Pseudo-random number generators (PRNG) are frequently used in statistical and machine learning methods for things like train/test selection and solution initialization. (See an interesting discussion of this in the Nov-22-2006 posting, Explicit Randomization in Learning algorithms, on the Machine Learning (Theory) log.) Hence, it is important to understand the operation of the pseudo-random number generator employed in one's code.
I've just gotten word that MATLAB's built-in rand function will be changing (as of MATLAB 2007a) to use the Mersenne Twister method of generating numbers be default. Note that use of 'state' or 'seed' will change to a generator other than the default. Probably the most important impact at a practical level is that code not specifying another generator (not using 'state' or 'seed') will now generate different values.
Note, too, that if the randperm function continues to follow rand's lead (randperm was initialized by initializing rand in the past), then it will also produce different values than in previous releases if rand is not initialized.

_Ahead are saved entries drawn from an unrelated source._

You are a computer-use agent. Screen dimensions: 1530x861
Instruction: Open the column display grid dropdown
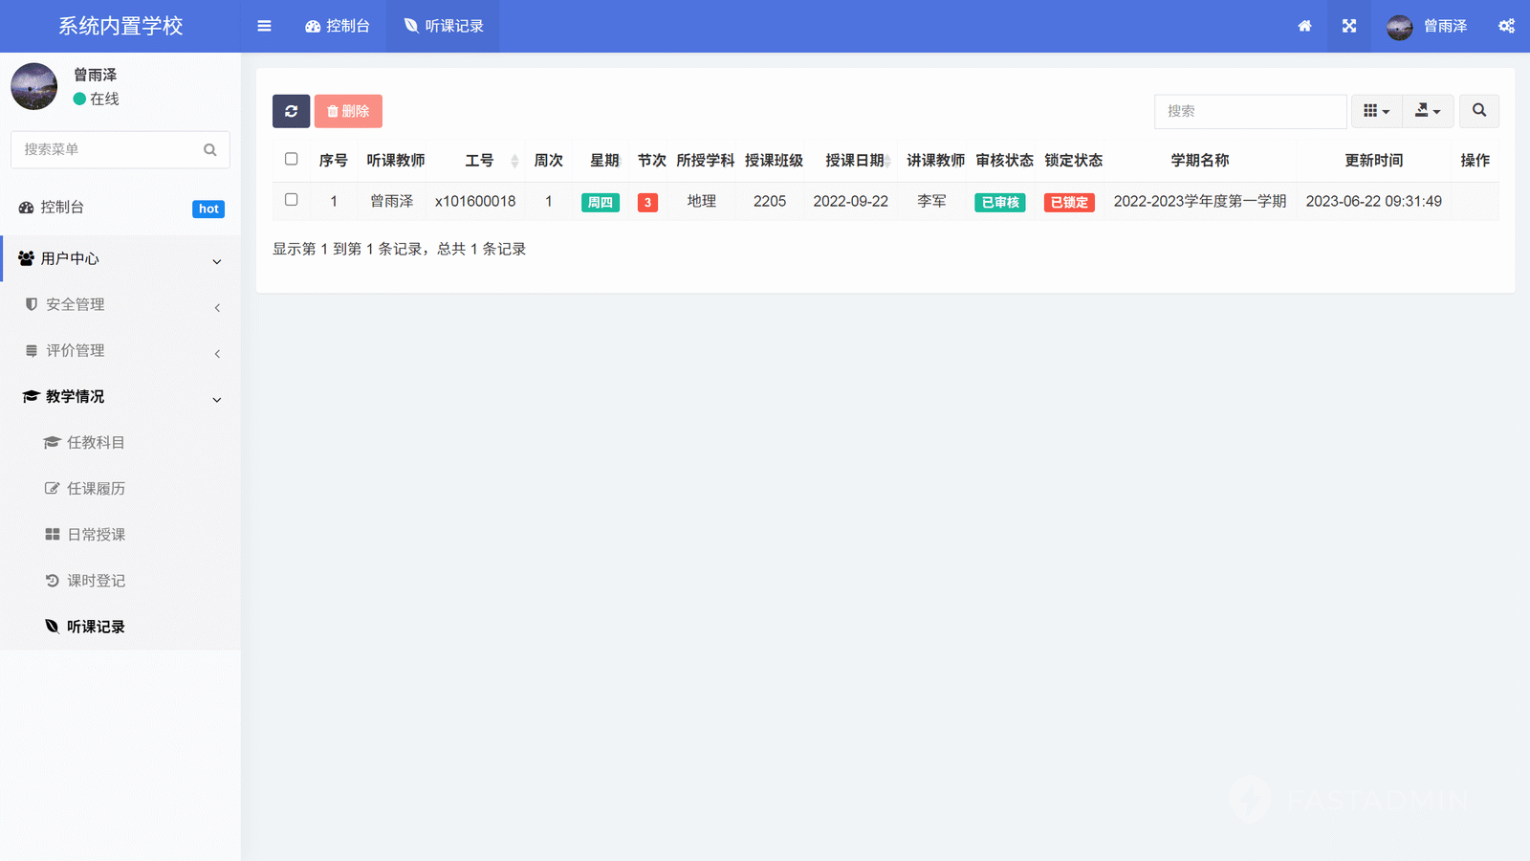[1376, 111]
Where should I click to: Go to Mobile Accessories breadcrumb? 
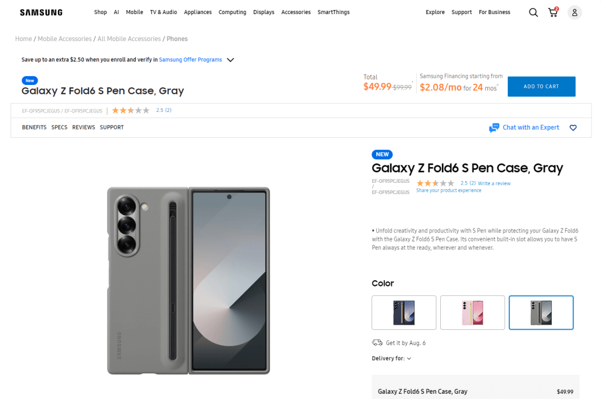coord(65,39)

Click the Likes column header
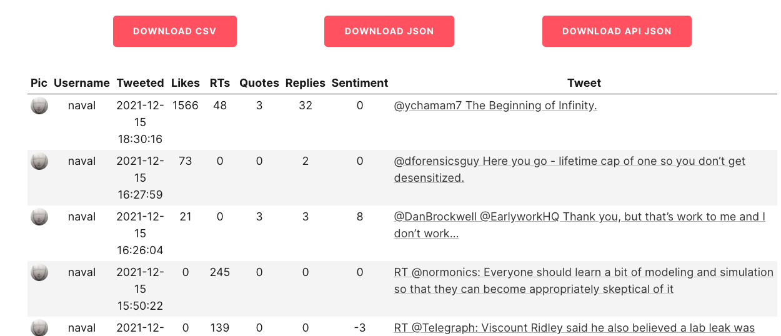186,83
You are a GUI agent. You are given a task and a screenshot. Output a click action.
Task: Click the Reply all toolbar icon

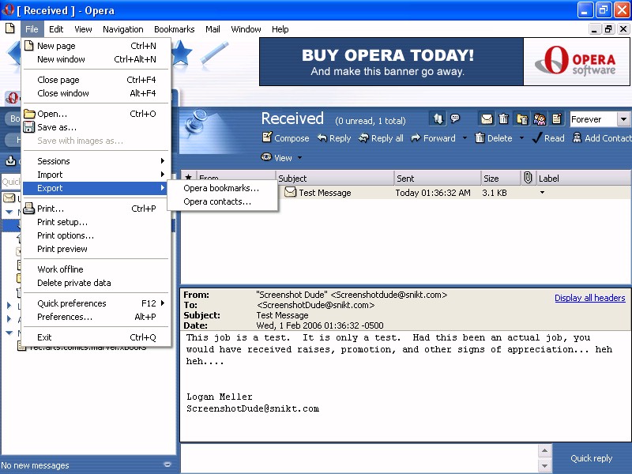click(x=363, y=138)
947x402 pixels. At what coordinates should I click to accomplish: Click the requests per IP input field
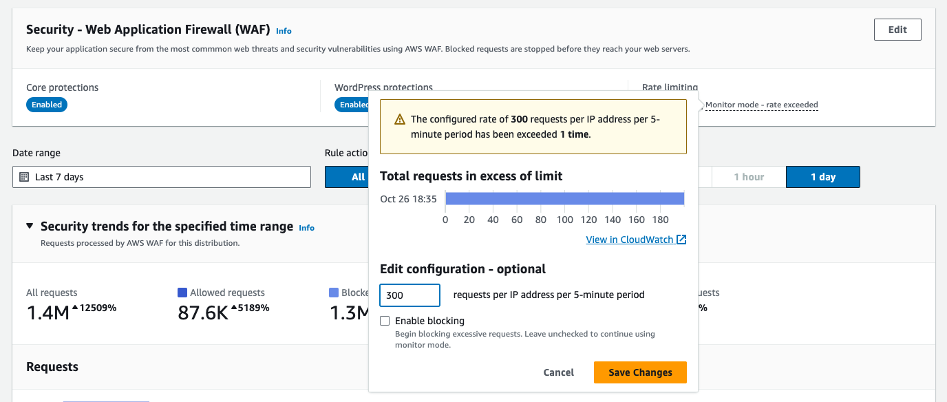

I have no word on whether this affects randn or not.
MATLAB programming suggestion: Always initialize the random number functions before calling them. Repeatable results make testing code much easier.
See my post of Dec-07-2006, Quick Tip Regarding rand and randn for more information on rand and randn.
Also see the Mar-19-2008 post, Quasi-Random Numbers.
Also in 2007a, "divide-by-zero" and "log-of-zero" warning messages will be turned off by default.